List every line in the records below that contains the word "should".

◆ ◆ ◆

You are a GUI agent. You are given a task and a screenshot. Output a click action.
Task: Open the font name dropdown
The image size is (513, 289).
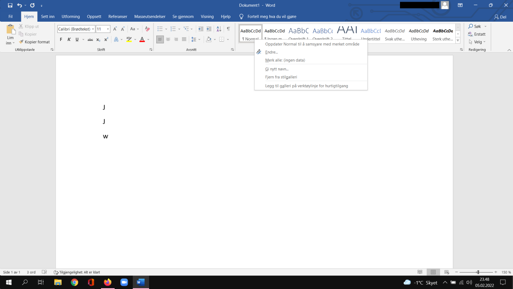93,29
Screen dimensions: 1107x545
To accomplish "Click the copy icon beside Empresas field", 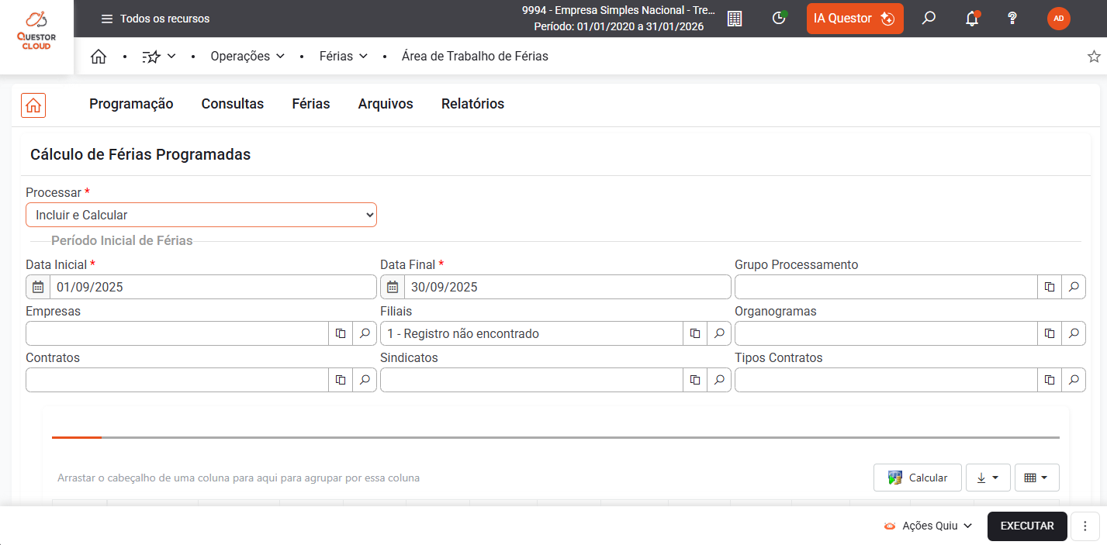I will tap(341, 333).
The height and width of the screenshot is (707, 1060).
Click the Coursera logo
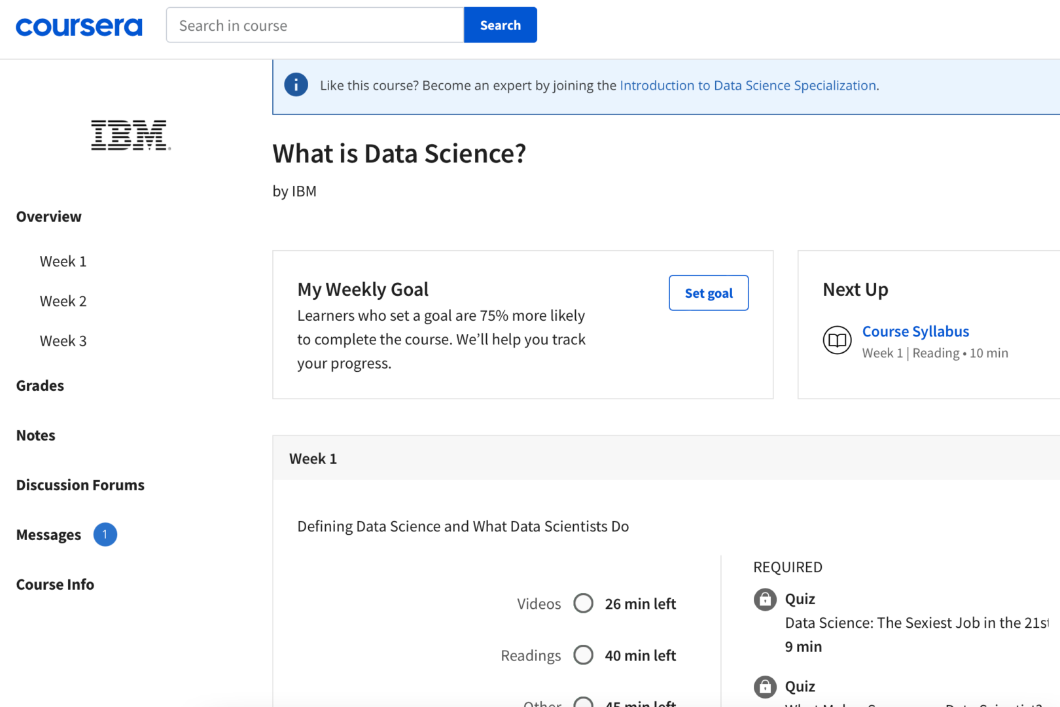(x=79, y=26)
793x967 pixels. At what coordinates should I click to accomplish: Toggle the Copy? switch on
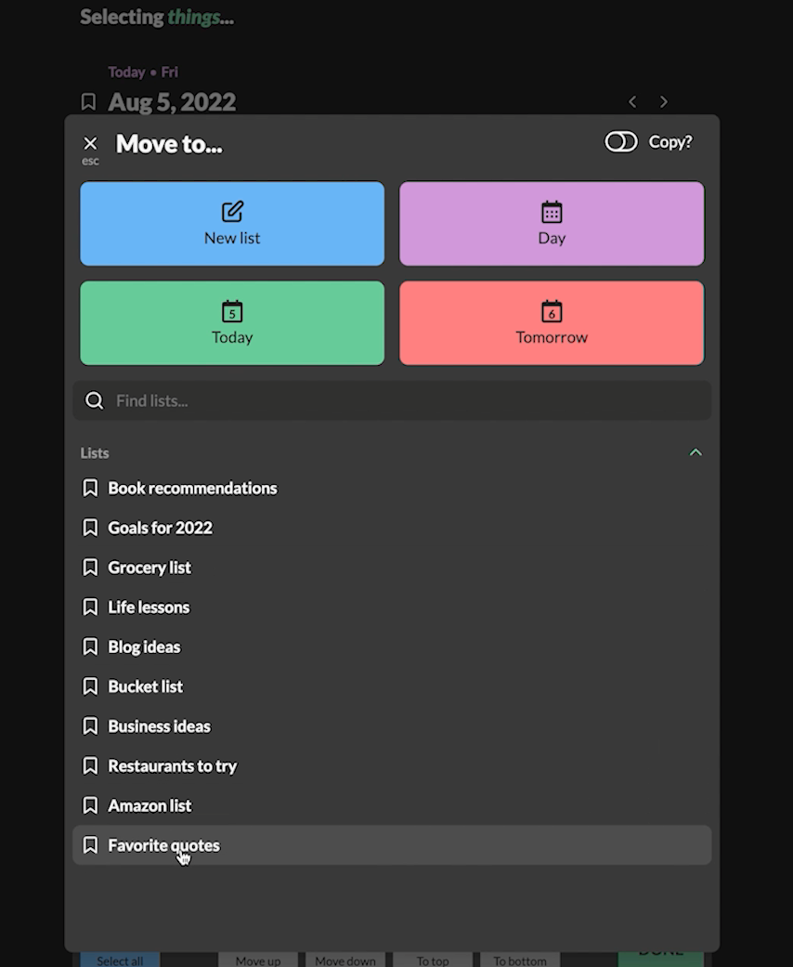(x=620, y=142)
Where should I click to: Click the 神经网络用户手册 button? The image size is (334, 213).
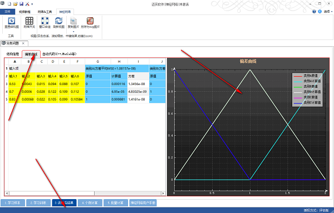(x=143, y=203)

◆ ◆ ◆

> Full answer:
793x967 pixels. At what coordinates should I click to accomplish: Toggle the Copy? switch on
Where should I click to: Click the 神经网络用户手册 button? The image size is (334, 213).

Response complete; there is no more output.